What you should do: Output the section of the listing that starts at the line containing "Select Sandy Writtenhouse's video tile" and ends at the line containing "click(26, 421)", both included, as a JSON list of strings with one string per line. Skip blank lines and leave out the pictures.

--- START OF Extracted material ---

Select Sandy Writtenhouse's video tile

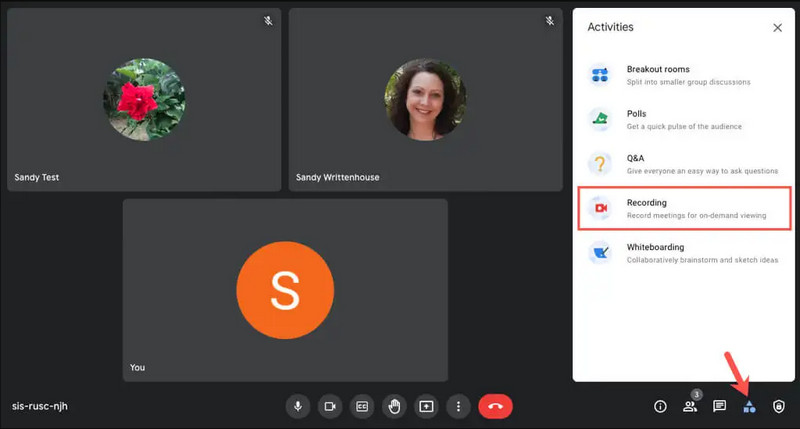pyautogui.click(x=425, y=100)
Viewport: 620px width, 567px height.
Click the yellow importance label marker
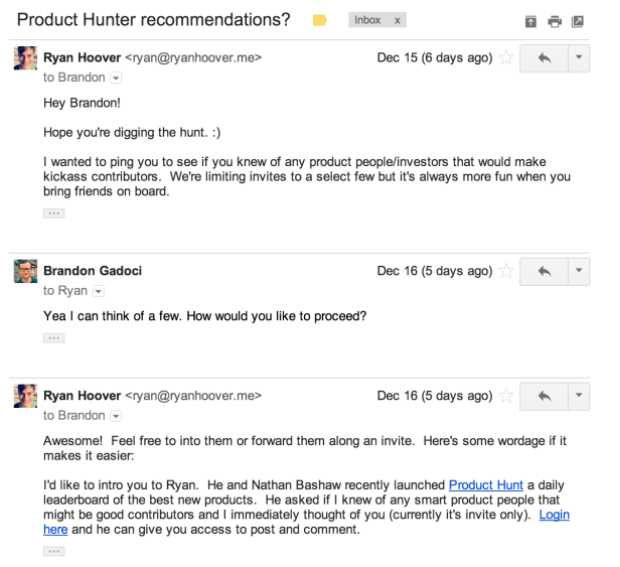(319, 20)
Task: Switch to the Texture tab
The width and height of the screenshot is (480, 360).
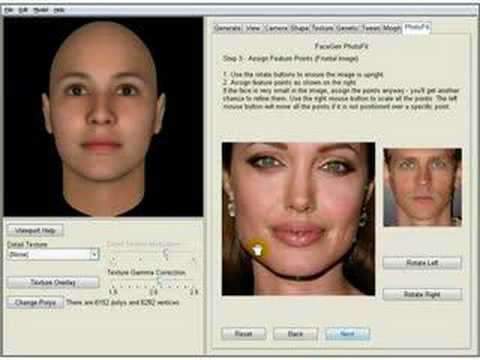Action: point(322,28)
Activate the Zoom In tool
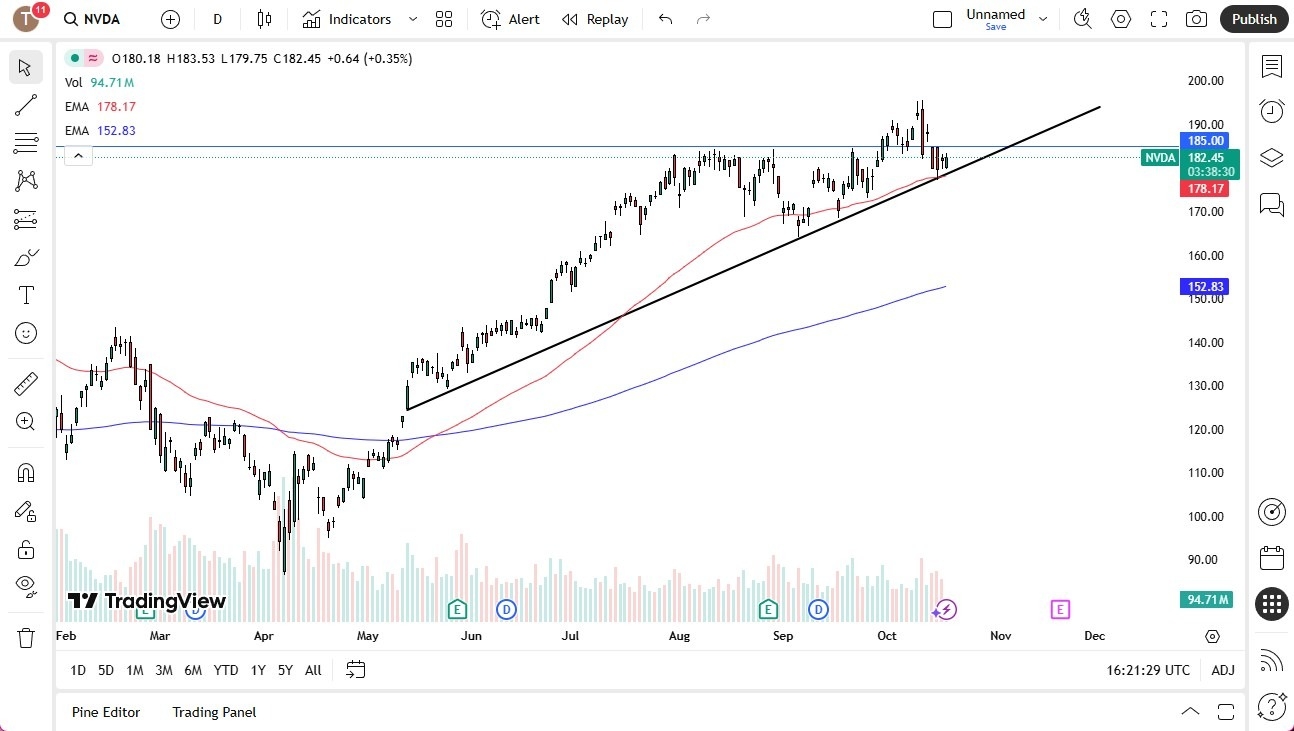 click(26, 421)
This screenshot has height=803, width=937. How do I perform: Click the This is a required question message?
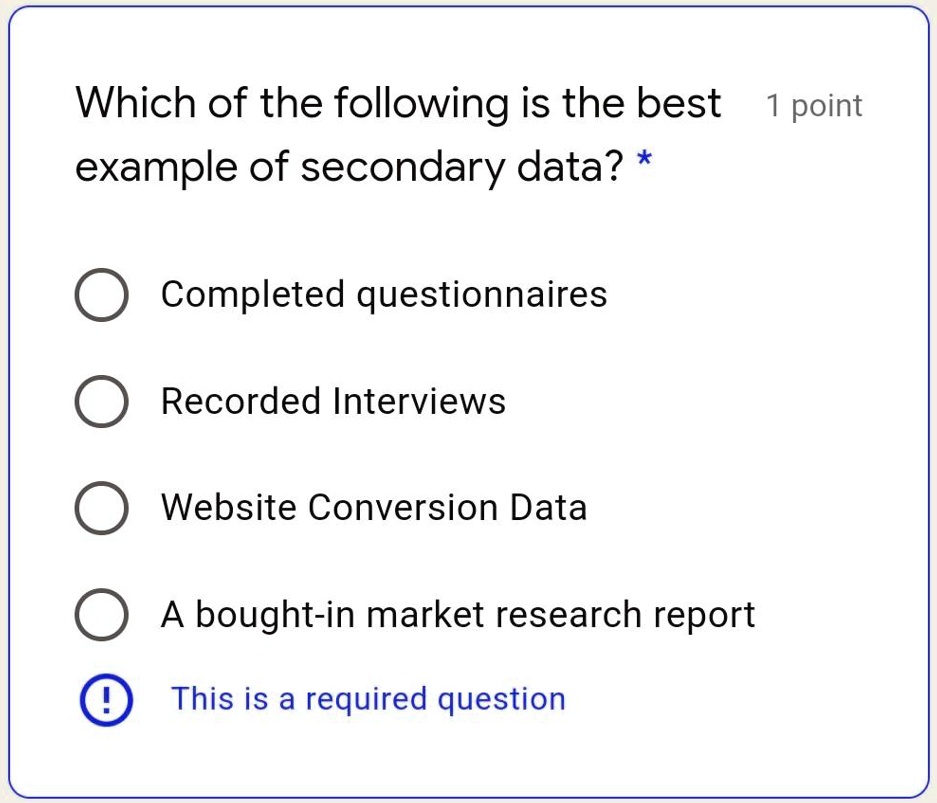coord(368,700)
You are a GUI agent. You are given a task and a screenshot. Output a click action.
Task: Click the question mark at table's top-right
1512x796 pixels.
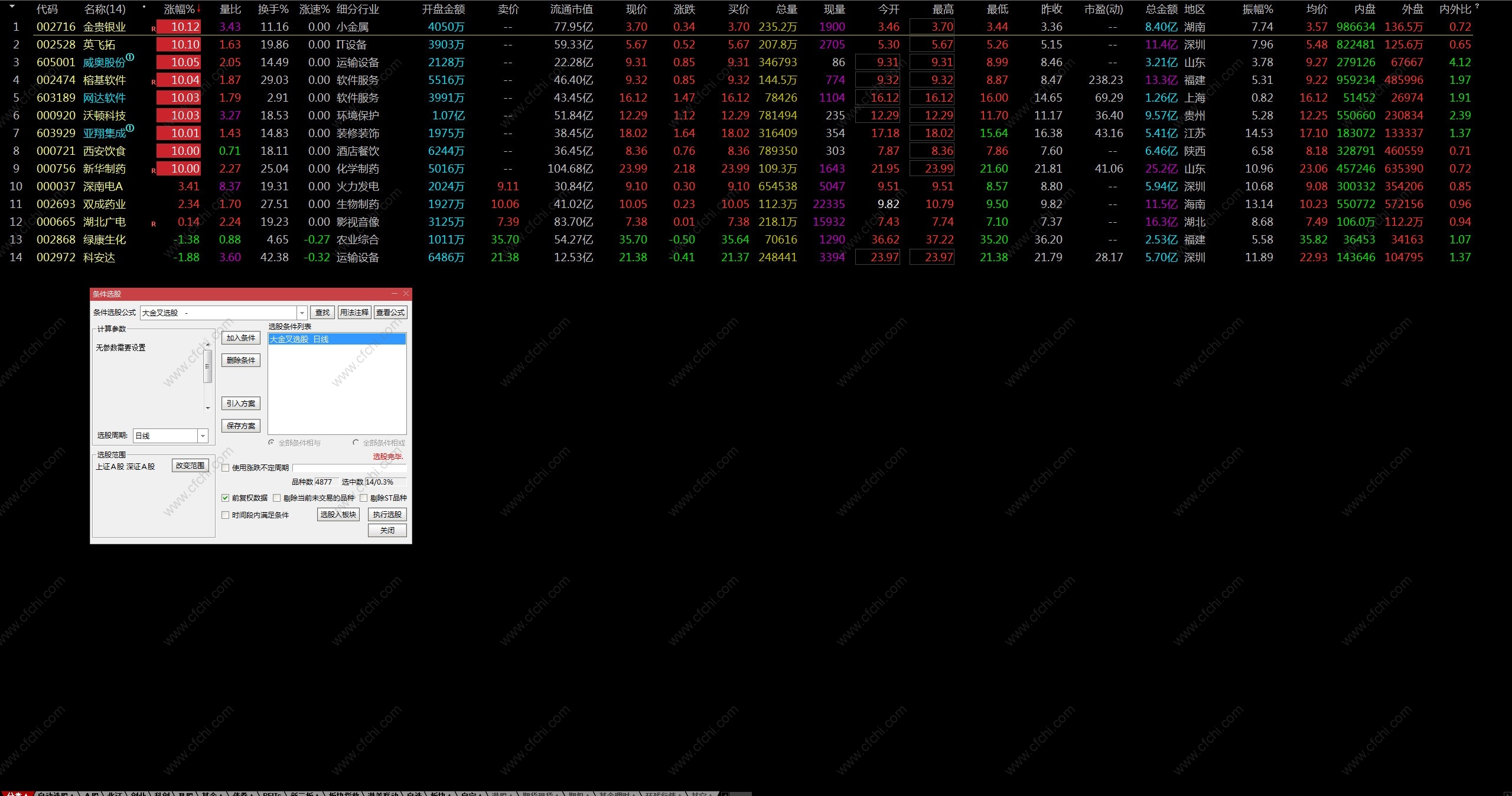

--- END OF Extracted material ---
--- START OF Extracted material ---

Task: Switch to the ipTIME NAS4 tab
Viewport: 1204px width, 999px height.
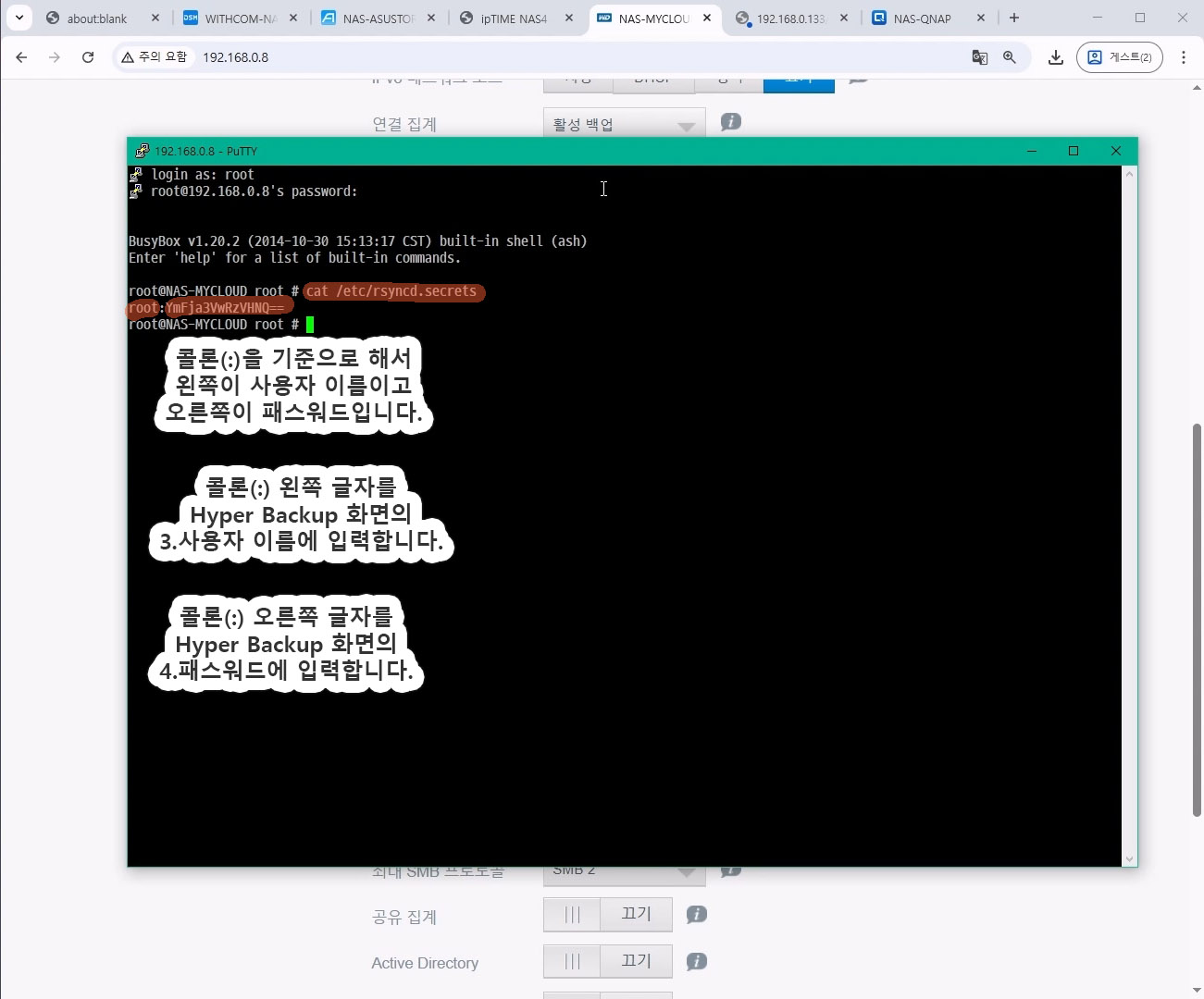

--- END OF Extracted material ---

Response to the task:
[
  "Select Sandy Writtenhouse's video tile",
  "pyautogui.click(x=425, y=100)",
  "Viewport: 620px width, 567px height.",
  "Click the yellow importance label marker",
  "(319, 20)",
  "Task: Switch to the Texture tab",
  "The width and height of the screenshot is (480, 360).",
  "Action: point(322,28)",
  "Activate the Zoom In tool",
  " click(26, 421)"
]